-- Written task --
Print the part of the Pythran excerpt below that starts at "Let's now turn" and ends at "in the notebook.", with no changes.

-- Extract provided --
* * *
What we can notice in the above function is that we have gotten rid completely of interaction in the for loop, which leads to a 4x increase in performance over our NumPy implementation.

Let's now turn to pythran.

Pythran

One of the advantages of pythran is that it can optimize higher level numpy code than Cython. Luckily for us again, it features a line magic, so we keep working in the notebook.

In [35]:
%load_ext pythran.magic

To use pythran, all you have to do is to annotate the function you want to export and give it a signature. This is done in a comment line starting the pythran file. One of the promises of pythran is that it can often handle high level broadcasting with NumPy and still optimize our function.

Annotating our NumPy function, we obtain this:

In [36]:
%%pythran
#pythran export laplace_pythran_highlevel(float[][])
import numpy as np
def laplace_pythran_highlevel(image):
    """Laplace operator in NumPy for 2D images. Pythran accelerated."""
    laplacian = image[:-2, 1:-1] + image[2:, 1:-1] + image[1:-1, :-2] + image[1:-1, 2:] - 4*image[1:-1, 1:-1]
    thresh = np.abs(laplacian) > 0.05
    return thresh
In [37]:
np.allclose(laplace_numpy(image), laplace_pythran_highlevel(image))
Out[37]:
True
In [39]:
%timeit laplace_pythran_highlevel(image)
368 µs ± 5.09 µs per loop (mean ± std. dev. of 7 runs, 1000 loops each)

Wow! Pythran translated that to the fastest version so far!

But pythran can also translate "low level style" code, just like Cython. Let's try again in a low-level style.

In [40]:
%%pythran 
#pythran export laplace_pythran_lowlevel(float[][])
import numpy as np
def laplace_pythran_lowlevel(image):
    """Laplace operator in NumPy for 2D images. Pythran accelerated."""
    h = image.shape[0]
    w = image.shape[1]
    laplacian = np.empty((h - 2, w - 2))
* * *
-- Material supplied --

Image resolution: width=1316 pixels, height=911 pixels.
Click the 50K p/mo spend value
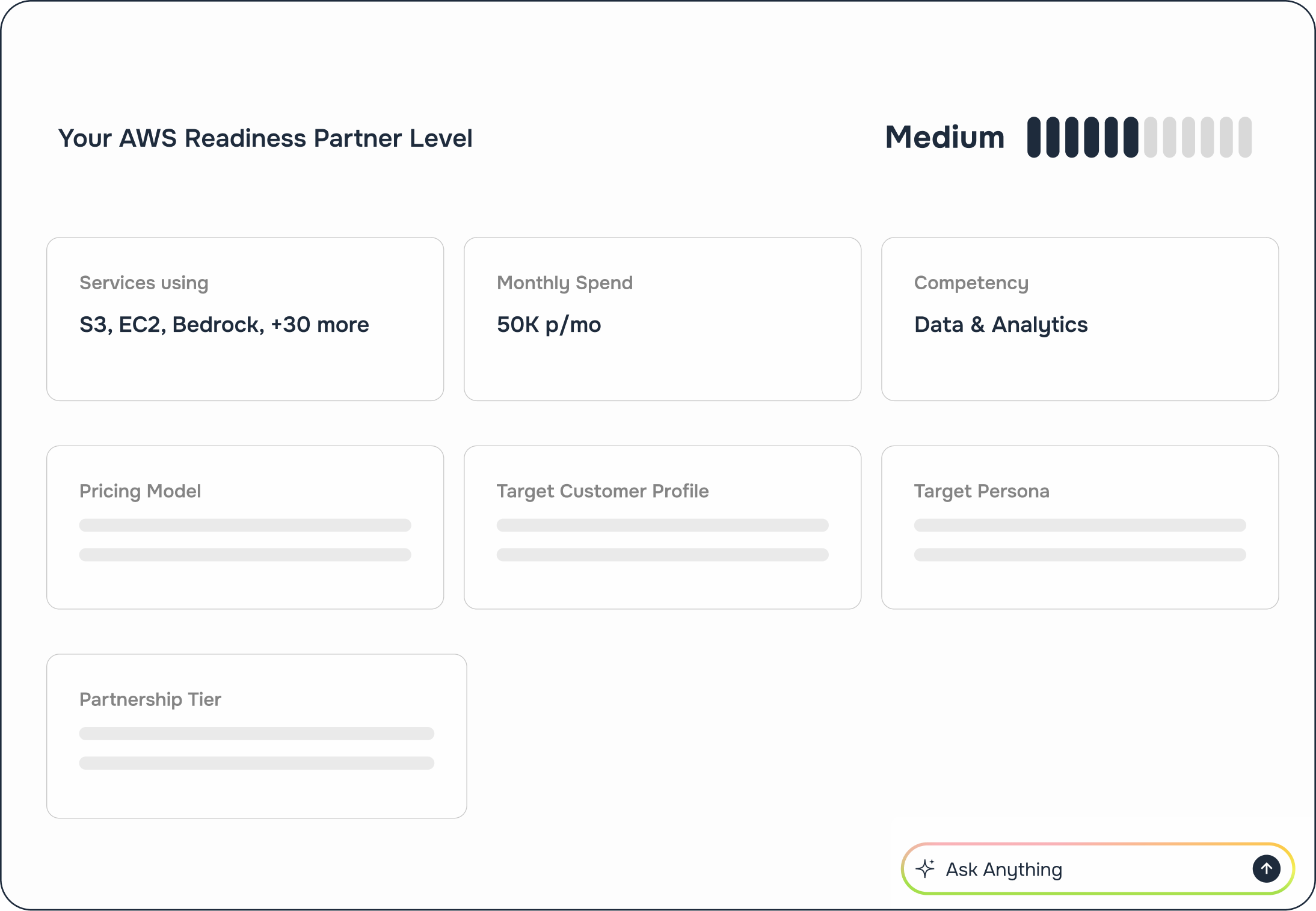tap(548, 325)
* * *
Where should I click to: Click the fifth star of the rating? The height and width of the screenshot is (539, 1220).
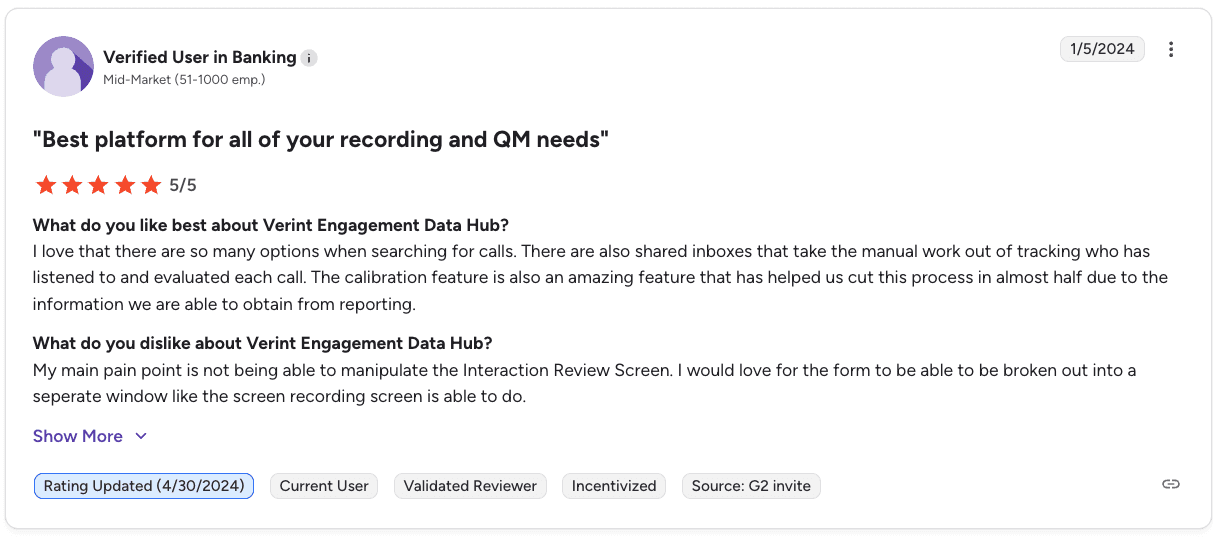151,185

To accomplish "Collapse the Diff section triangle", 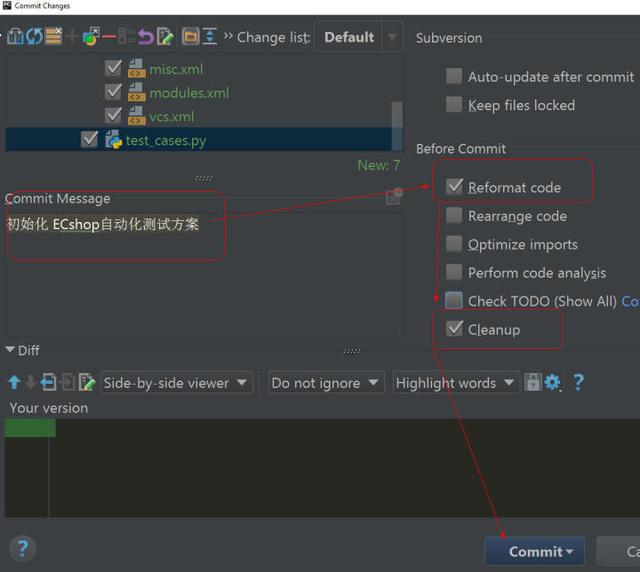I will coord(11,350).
* * *
-- Output for this task --
Let's now turn to pythran.

Pythran

One of the advantages of pythran is that it can optimize higher level numpy code than Cython. Luckily for us again, it features a line magic, so we keep working in the notebook.